MicroRNA‑34a‑3p inhibits proliferation of rheumatoid arthritis fibroblast‑like synoviocytes.

Abstract

Rheumatoid arthritis (RA) is a chronic inflammatory joint disease characterized by synovial inflammation. Fibroblast-like synoviocytes (FLS) serve a vital role in the initiation and perpetuation of the immune response in patients with RA. The present study aimed to investigate the potential role of microRNA (miR)-34a-3p in the pathogenesis of RA. FLS were collected from patients with RA and osteoarthritis (OA). The miR-34a-3p mimics and inhibitor vectors were constructed and transfected into RAFLS using Lipofectamine® 2000. Cell proliferation was determined by Cell Counting kit-8 assay and cell cycle progression was analyzed by flow cytometry. In addition, the expression levels of cell cycle control genes, matrix metalloproteinase (MMP)-1 and MMP-9, and pro-inflammatory cytokines were detected by reverse transcription-quantitative polymerase chain reaction and western blot analysis. The potential targets of miR-34a-3p were predicted by TargetScan and MiRWalk; the target genes were further verified using a luciferase reporter assay. The expression levels of miR-34a-3p were generally lower in RAFLS compared with in OAFLS. miR-34a-3p overexpression significantly inhibited the proliferation of FLS (P<0.01) by suppressing the expression levels of cyclin-dependent kinase 2, cell division cycle 25A and cyclin D1 (P<0.01), and arresting FLS cell cycle progression at the G1 phase. Furthermore, the expression levels of MMP-1 and 9 were markedly decreased, as were the mRNA and protein expression levels of pro-inflammatory cytokines (tumor necrosis factor α and interleukin 6; P<0.01).

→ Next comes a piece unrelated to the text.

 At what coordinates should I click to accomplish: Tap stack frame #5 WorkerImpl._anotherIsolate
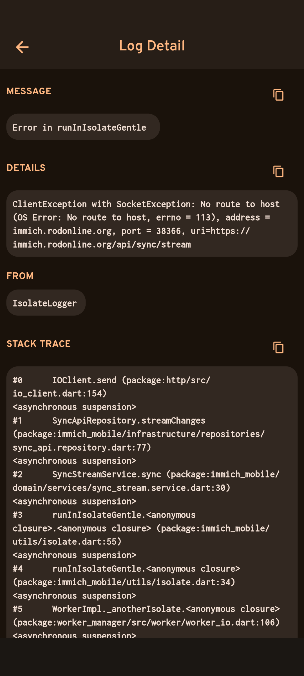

Murine double minute 4 (MDM4) was predicted and verified as a potential target gene of miR-34a-3p; the 547–554 nt position of the MDM4 3′-untranslated region harbored one potential binding site for miR-204-3p. The results of the present study indicated that miR-34a-3p may be considered a promising therapeutic target for RA through inhibiting FLS proliferation and suppressing the production of pro-inflammatory cytokines and MMPs.